Submicron particle exposure in a fire station in Austin, Texas

By Brent Stephens on May 7, 2012

Fire station in Austin, TX

Last week I assisted a team of graduate students during a visit to a fire station in Austin, TX. The students were from Dr. Atila Novoselac‘s Energy and Indoor Air Quality Field Measurements course at the University of Texas at Austin. The students were measuring concentrations of particulate matter in the station in order to assess firefighters’ exposures to diesel exhaust.

These firefighters typically work 24-hour shifts. They eating, sleep, and exercise in the station during periods when they are not addressing emergencies outside of the station. In this particular station, the firemen share joint living facilities on the first floor, sleep in a big room of bunks on the second floor, which is connected via fire pole to the truck bay, where a large fire engine and the chief’s pick-up truck are stored. Interestingly, their exercise equipment is located inside the truck bay (including weights, benches, and even ping pong tables). The fighters are required to exercise 1-hour out of their 24-hour shifts.

Several measurements had previously been made in this particular station during a study by UT graduate students a few years ago. The Austin Fire Department (AFD) was worried about their firefighters’ exposures to diesel exhaust while living and working in the fire stations.
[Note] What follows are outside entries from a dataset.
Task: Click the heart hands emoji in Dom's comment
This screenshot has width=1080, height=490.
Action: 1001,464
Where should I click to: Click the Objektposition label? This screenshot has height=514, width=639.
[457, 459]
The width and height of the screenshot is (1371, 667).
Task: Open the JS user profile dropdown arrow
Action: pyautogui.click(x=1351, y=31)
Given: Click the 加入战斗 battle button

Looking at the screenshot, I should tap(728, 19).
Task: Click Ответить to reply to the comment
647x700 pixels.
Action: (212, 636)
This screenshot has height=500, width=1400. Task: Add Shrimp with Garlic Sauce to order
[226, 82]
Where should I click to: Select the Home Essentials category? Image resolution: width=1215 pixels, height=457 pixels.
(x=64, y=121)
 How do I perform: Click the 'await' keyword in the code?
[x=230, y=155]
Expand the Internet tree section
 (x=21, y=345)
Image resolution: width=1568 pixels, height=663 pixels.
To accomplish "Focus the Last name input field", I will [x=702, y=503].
At that time, only a couple of AFD stations had dedicated exhaust fans installed to vent fumes from the truck bays. AFD later won a grant to install special exhaust systems on nearly all of their fire stations (the particular system they use is called PlymoVent and shown below).

Plymovent® connection

These systems include a large fan installed just outside the building which draws air from the truck bay through a series of flexible ducts. The ducts attach directly (magnetically) onto the exhaust pipes of the trucks whenever they arrive at the bay and remain connected until they drive off for a call. The fans turn on for about three minutes anytime they are first attached (which should actively exhaust direct diesel emissions while engines run) and remain connected while the trucks sit there (which should passively exhaust other fumes that may escape).

Now that exhaust systems are installed in the majority of fire stations in Austin, a group of students did a short follow-up study to measure the effectiveness of these exhaust systems in removing diesel exhaust. In this short study, we measured submicron particle concentrations using a condensation particle counter, which give total number concentrations of particles ~20 nanometers to ~1 micrometer in size. Those sizes are generally representative of smaller ultrafine particles, such as those found in diesel exhaust. We used these instruments to measure particle concentrations with and without the exhaust system installed in one fire station in two particular locations: (1) downstairs in the truck bay (directly behind the truck, near the exercise equipment) and (2) upstairs in the sleeping quarters. Measurements were made during a trial run where the fire station pretended to get a call. They started the engine inside the bay, drove off, circled the block, and reentered the station about 5 minutes later.

The graph below shows the time-resolved particle concentrations on a log scale measured in the two locations, first with the exhaust system operating and second with the exhaust system disconnected. In both cases, you can see a spike in particle concentrations in the truck bay after the truck pulls back into the station. Sleeping quarter concentrations were not affected as much.

Figure 1. Time-resolved submicron particle concentrations in the fire station w/ and w/out an exhaust system operating. Blue line = sleeping quarters; Red line = truck bay.

Figure 2 and Figure 3 shows the peak 10-second and 10-minute average (+/- std. dev.) concentrations measured in each location, respectively, with and without the exhaust system running.

Figure 2. Peak 10-second particle concentration with and without the exhaust system operating: (a) in the truck bay and (b) in the sleeping quarters.

Figure 3. Ten-minute average (+/- std. dev.) particle concentrations with and without the exhaust system operating: (a) in the truck bay and (b) in the sleeping quarters.

As you can see, the exhaust system works quite well in terms of reducing particle exposures in the truck bay. Peak particle concentrations in the bay were nearly 200% higher without the exhaust system operating; 10-min average concentrations were still more than double without the exhaust system operating. Despite the relative differences, it is important to note that there is still a large absolute increase in number concentrations even with the exhaust system operating, likely stemming from the engine idling just outside of the open truck bay.

Differences in sleeping quarters concentrations were much lower, as particles would have to rise from the lower truck bay through leakage in the ceiling and into the sleeping area. There was still a small difference, however. Peak 10-second concentrations in the sleeping area were approximately 20% higher without the exhaust system operating compared to the exhaust-off case. 10-minute average concentrations were about 8% lower.

So, overall, the exhaust system is clearly much preferred to a no-exhaust condition and these ventilation systems appear to do a good job reducing firefighters’ exposures to diesel exhaust.